1899 Hoffenheim Hoffenheim hat Klopp und Liverpool im Kopf – sonst nichts

In Erfurt gefordert: 1899-Trainer Julian Nagelsmann.
In Erfurt gefordert: 1899-Trainer Julian Nagelsmann. © Foto: dpa
Erfurt / dpa 14.08.2017
Der Favorit Hoffenheim hat Mühe, kommt aber weiter. Spielerisch war es nichts. Das soll und muss sich am Dienstag ändern, wenn die TSG erstmals in die Champions League einziehen will. Coach Nagelsmann freut sich auf das Duell mit Klopp.

Bei der Nachfrage nach Jürgen Klopp kam Fußball-Coach Julian Nagelsmann regelrecht ins Schwärmen. „Ich schätze und mag ihn sehr. Das lieb ich, wenn ein Trainer für was steht und nicht wie das Fähnchen im Wind ist“, sagte der Bundesliga-Trainer des Jahres. Und könnte da fast über sich selbst geredet haben. Doch Bewunderung hin oder her. Am morgigen Dienstag im „Spiel der Spiele“ will die TSG 1899 Hoffenheim im ersten Qualifikationsduell zur Champions League gegen Klopps FC Liverpool nicht nur bestehen, sondern gewinnen und sich eine gute Ausgangsposition für das Rückspiel sichern.
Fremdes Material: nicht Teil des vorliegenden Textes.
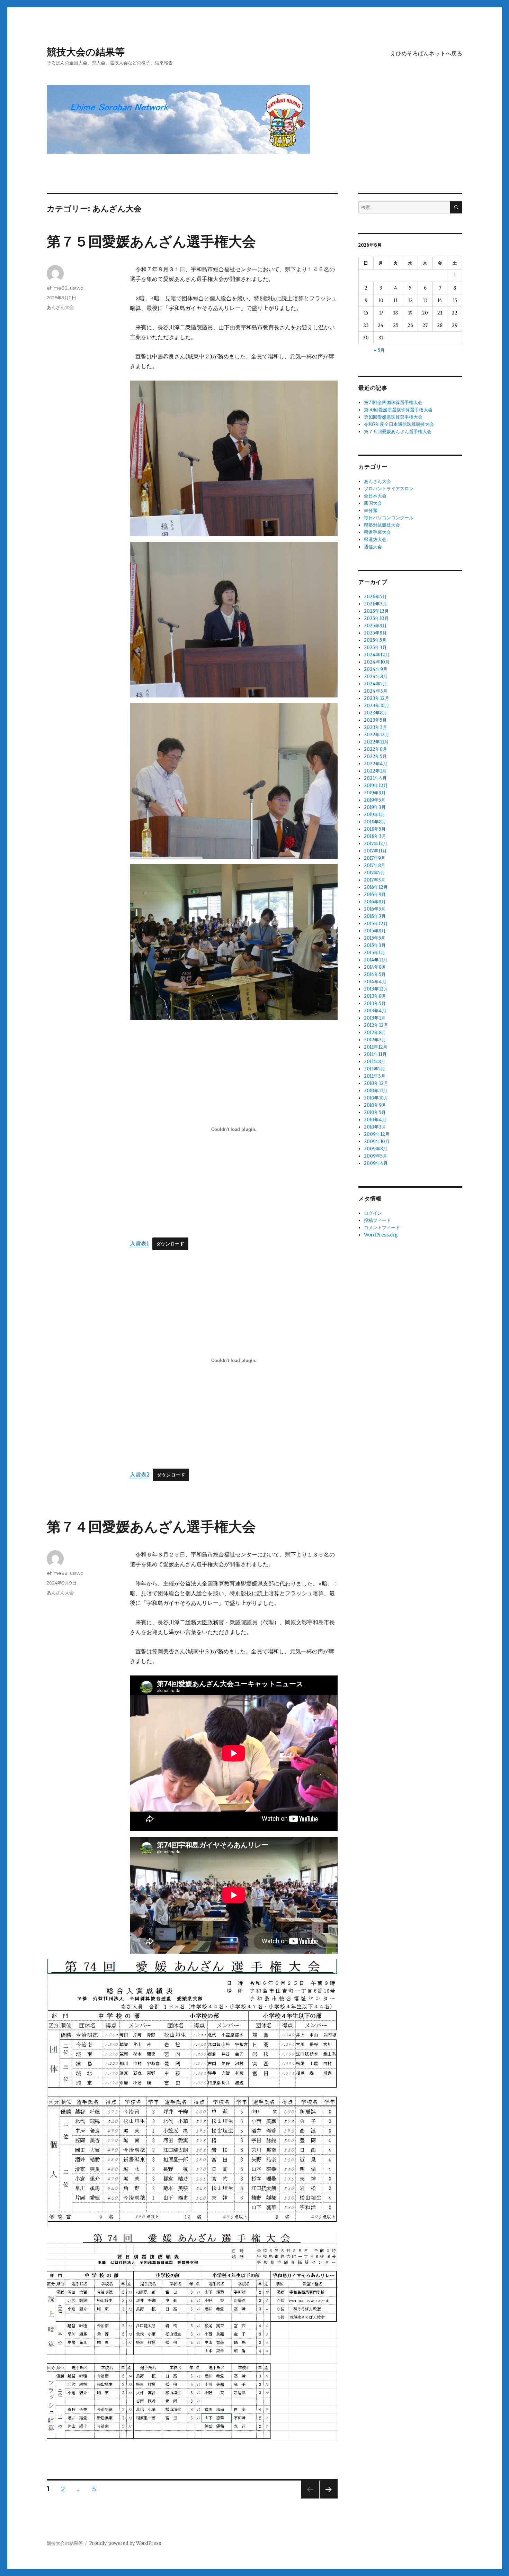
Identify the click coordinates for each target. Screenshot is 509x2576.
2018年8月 (375, 822)
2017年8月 (374, 865)
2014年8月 (375, 967)
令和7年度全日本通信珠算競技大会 (399, 424)
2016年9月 (375, 894)
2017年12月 (375, 844)
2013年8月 (375, 996)
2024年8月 (375, 676)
Nagelsmann ließ sich die Vorfreude auf das bisher bedeutendste Duell der Vereinshistorie auch nicht durch das wenig sehenswerte 1:0-Gerumpel in der ersten DFB-Pokalrunde beim Drittligisten FC  Rot-Weiß Erfurt nehmen. „Hauptsache wir sind weiter. Erfurt war für uns kein Highlight. Wir haben den Kopf schon bei den nächsten Aufgaben, wo wir Spiele gegen Top-Gegner haben.“

Gegen die Mauertaktik der Thüringer fiel den Kraichgauern nicht so viel ein. Teils schlampig gespielt, zu ungeduldig, zu egoistisch – so das Fazit der Hoffenheimer. Ist die TSG ob der gezeigten Leistung mit Blick auf Liverpool beunruhigt? Mitnichten. „Wir erwarten ein gutes Spiel von uns. Ich hoffe, dass die Spieler, die heute nicht auf 100 Prozent gekommen sind, da rankommen. Dann ist es auch nicht einfach, gegen uns zu gewinnen“, sagte Nagelsmann. Von Nervosität keine Spur.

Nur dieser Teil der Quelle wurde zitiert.